------ Extract to read

1st, i suggest you not spend your time
building a subwoofer

i mean, modifying is one thing, but
building it from scratch (even as a kit)
doesn't add up, at least not for me

2nd, run *two* subwoofers coz it gives
fewer problems with standing waves; see:
w w w .harman . com /wp/pdf/multsubs.pdf

i myself have two Martin Logan Dynamos placed
front center and back center, which are
surprisingly small (and therefore manageable
in just about any room), yet put out a decent
amount of sound in the 10-to-100 cycle range.
they have 5 different subs, of which the Dynamos
are both the least expensive subs ($600 each)
*and* smallest. see: w w w .martinlogan . com

fwiw, my Dynamos do not have a remote. but to
tell the truth i've discovered that it's really
not needed. it was easy enough to place a
conveniently located on/off (surge protector)
for the rear sub's on/off

if you're concerned about volume ability,
given your room size, go with either M.L.
top end unit (but it's heavy), or the 2nd
one down (which is more reasonable on weight)

bill

Reply from: Sonnova
Date: 27 Jan, 05:42
On Sat, 26 Jan 2008 07:43:58 -0800, willbill wrote
(in article <fnfkfu02ojr@news1.newsguy . com >):

> google@toddandjoanna . com wrote:
>
>> I have a _fairly_ high end theater room consisting of Thiel CS3.6
>> fronts, and paradigm surround. I intend to build a subwoofer for the
>> room that must match up well with the existing speakers. Note that
>> this is for critical listening also, so the subwoofer will be
>> completely concealed (and perhaps not used for this purpose). It will
>> be used mostly for theater purposes.
>>
>> The room has an elevated floor in the back (7" rise). This part of the
>> floor is wood frame construction, and I intend to build a the
>> subwoofer into the floor (vented). The room dimensions are 21 (l) 15
>> (w) 9.5 (h). The raised floor takes up the back seven feet.
>>
>> I am looking for just the driver, with perhaps some ready-made
>> enclosure parameters I can go with. Ideally, I would go with a long,
>> vented enclosure in the raised area, and vent it where the step comes
>> up. I can angle the driver to fit it into the 7" floor, and probably
>> fit up around a 10" or 12" speaker.
>>
>> Looking briefly on the web, I see Dayton and Peerless and prevalent,
>> but there must be something a bit better? Anyone with some good ideas.

------------
------ Extracted data

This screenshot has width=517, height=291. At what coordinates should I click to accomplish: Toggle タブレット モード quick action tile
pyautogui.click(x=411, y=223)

------------
------ Extracted data

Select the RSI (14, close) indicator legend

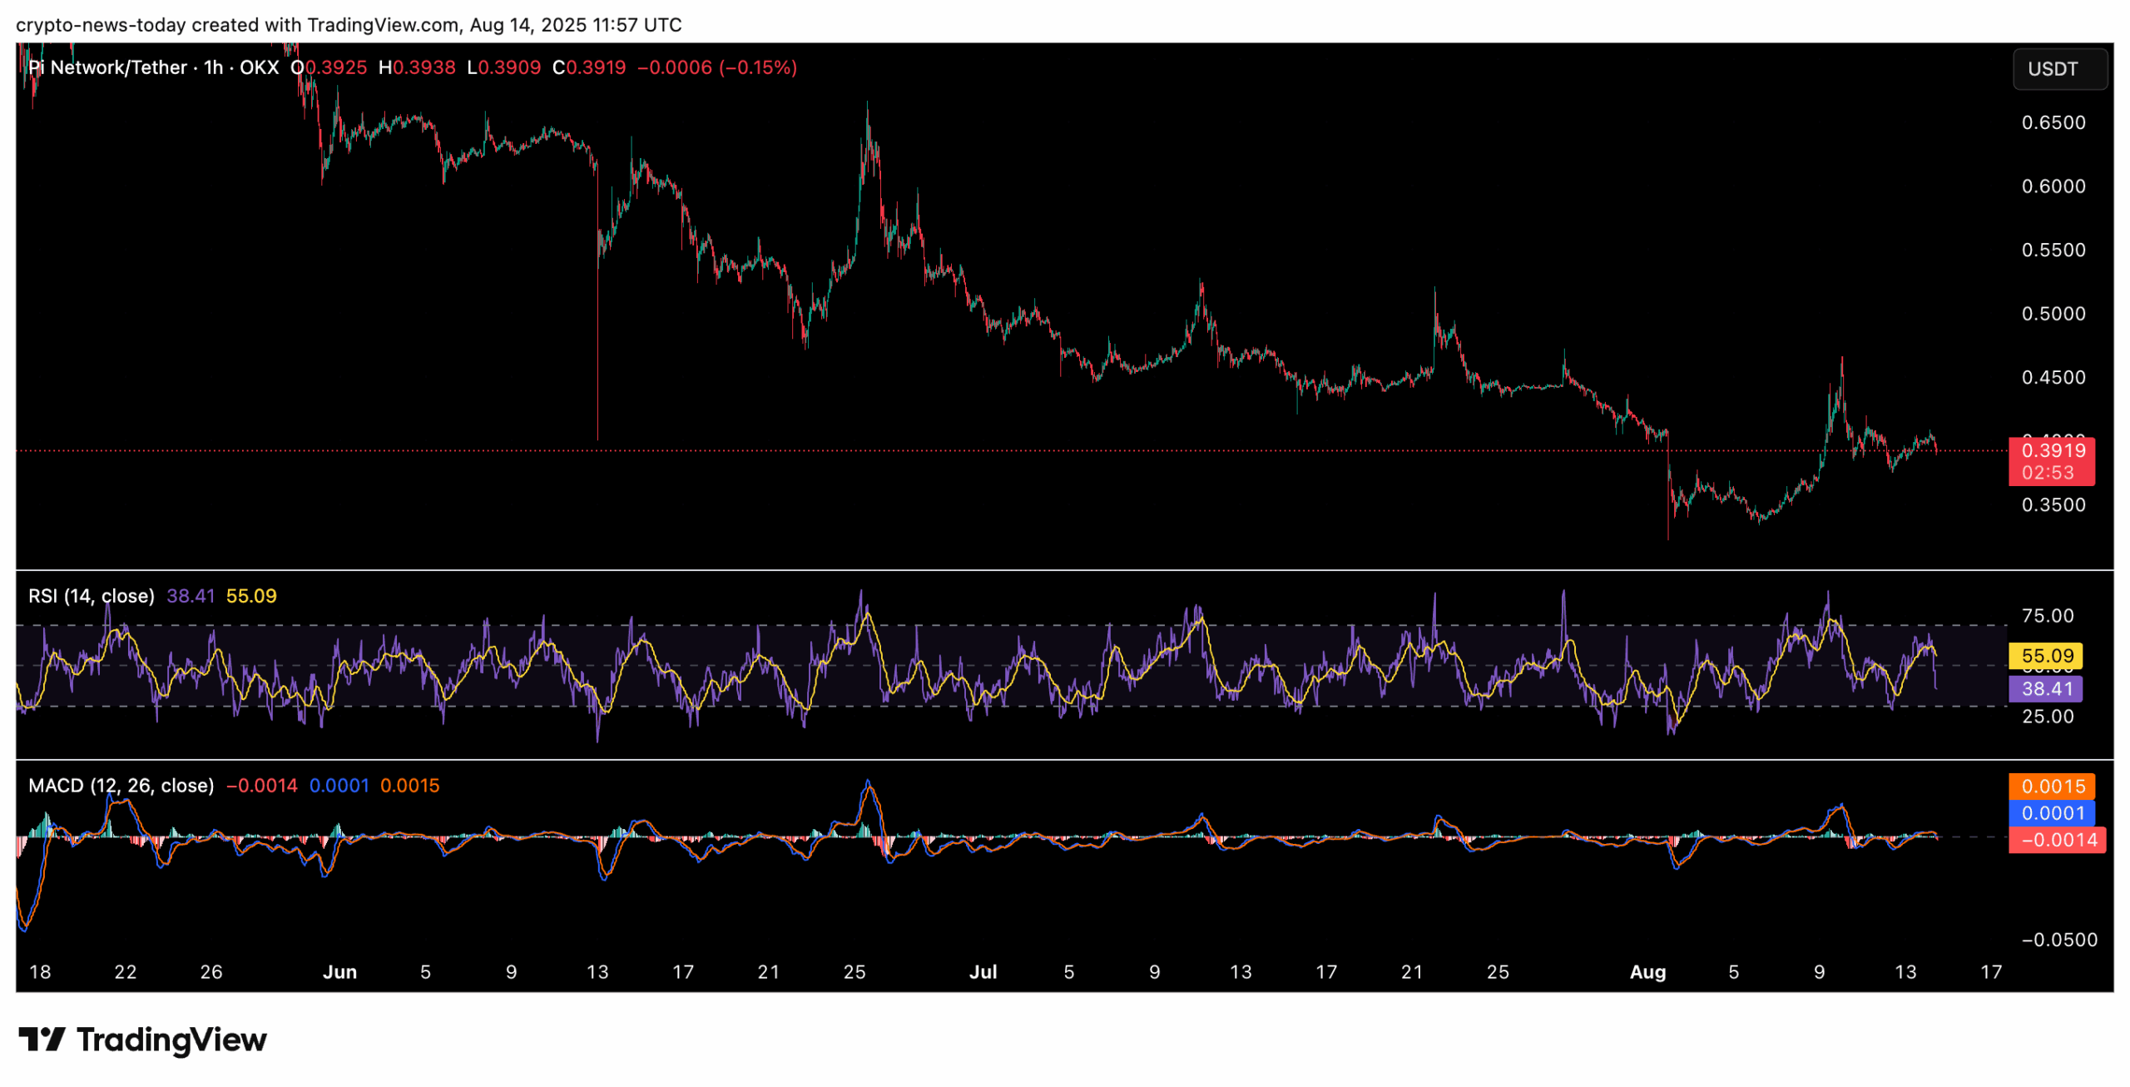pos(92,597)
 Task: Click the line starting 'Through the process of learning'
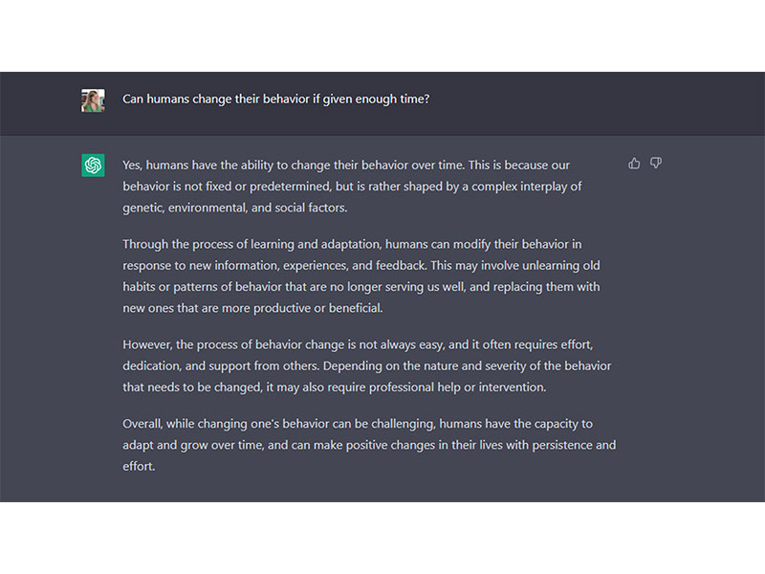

------------

▶ **Objective 1**
From the subwoofer discussion, reproduce the passage starting with "i myself have" and going on through "10-to-100 cycle range.".
▶ **Objective 2**
In the subwoofer discussion, list every loudspeaker brand named in the quoted message from the person planning to build a subwoofer into the floor.
▶ **Objective 3**
Go on with the subwoofer discussion from its last line.
The material has no connection to the subwoofer discussion.

▶ **Task result 1**
i myself have two Martin Logan Dynamos placed
front center and back center, which are
surprisingly small (and therefore manageable
in just about any room), yet put out a decent
amount of sound in the 10-to-100 cycle range.

▶ **Task result 2**
Thiel, paradigm, Dayton, Peerless

▶ **Task result 3**
>
> 1st, i suggest you not spend your time
> building a subwoofer
>
> i mean, modifying is one thing, but
> building it from scratch (even as a kit)
> doesn't add up, at least not for me
>
> 2nd, run *two* subwoofers coz it gives
> fewer problems with standing waves; see:
> w w w .harman . com /wp/pdf/multsubs.pdf
>
> i myself have two Martin Logan Dynamos placed
> front center and back center, which are
> surprisingly small (and therefore manageable
> in just about any room), yet put out a decent
> amount of sound in the 10-to-100 cycle range.
> they have 5 different subs, of which the Dynamos
> are both the least expensive subs ($600 each)
> *and* smallest. see: w w w .martinlogan . com
>
> fwiw, my Dynamos do not have a remote. but to
> tell the truth i've discovered that it's really
> not needed. it was easy enough to place a
> conveniently located on/off (surge protector)
> for the rear sub's on/off
>
> if you're concerned about volume ability,
> given your room size, go with either M.L.
> top end unit (but it's heavy), or the 2nd
> one down (which is more reasonable on weight)
>
> bill

Also. most commercial, powered subs are "servo'd" (the speaker cone itself is
part of the feedback loop of the driving amp). This gives bass with less
distortion. Also unless one is equipped to make some pretty fancy
measurements, It's difficult to know where the proper place in the floor is
to cut-out for a subwoofer in order to minimize standing-waves.

Reply from: Arny Krueger
Date: 27 Jan, 16:31
"Sonnova" <sonnova@audiosanatorium . com > wrote in message
news:fnh2320tov@news4.newsguy . com

> Also. most commercial, powered subs are "servo'd" (the
> speaker cone itself is part of the feedback loop of the
> driving amp).

Actually, there's no way to keep the speaker cone from being closely related
to the feedback circuitry in the power amp, except maybe have a voice coil
with an impractically large DC resistance that swamps out the impedance
variations of the driver due to cone motion.

> This gives bass with less distortion.

The strongest determiner of distortion in a subwoofer driver is Xmax. If the
driver lacks sufficient Xmax that in combination with cone area pumps the
necessary volumes of air, there's no amount of anything else, particularly
feedback, that will help you avoid audible distortion.

> Also unless one is equipped to make some pretty fancy
> measurements, It's difficult to know where the proper
> place in the floor is to cut-out for a subwoofer in order
> to minimize standing-waves.

Actually the place to put the cutout is pretty easy to figure. You need to
put it near the regular speakers, and either in a corner, or along the wall.


Reply from: Sonnova
Date: 29 Jan, 00:31
On Sun, 27 Jan 2008 07:31:30 -0800, Arny Krueger wrote
(in article <fni84i010c0@news1.newsguy . com >):

> "Sonnova" <sonnova@audiosanatorium . com > wrote in message
> news:fnh2320tov@news4.newsguy . com
>
>> Also. most commercial, powered subs are "servo'd" (the
>> speaker cone itself is part of the feedback loop of the
>> driving amp).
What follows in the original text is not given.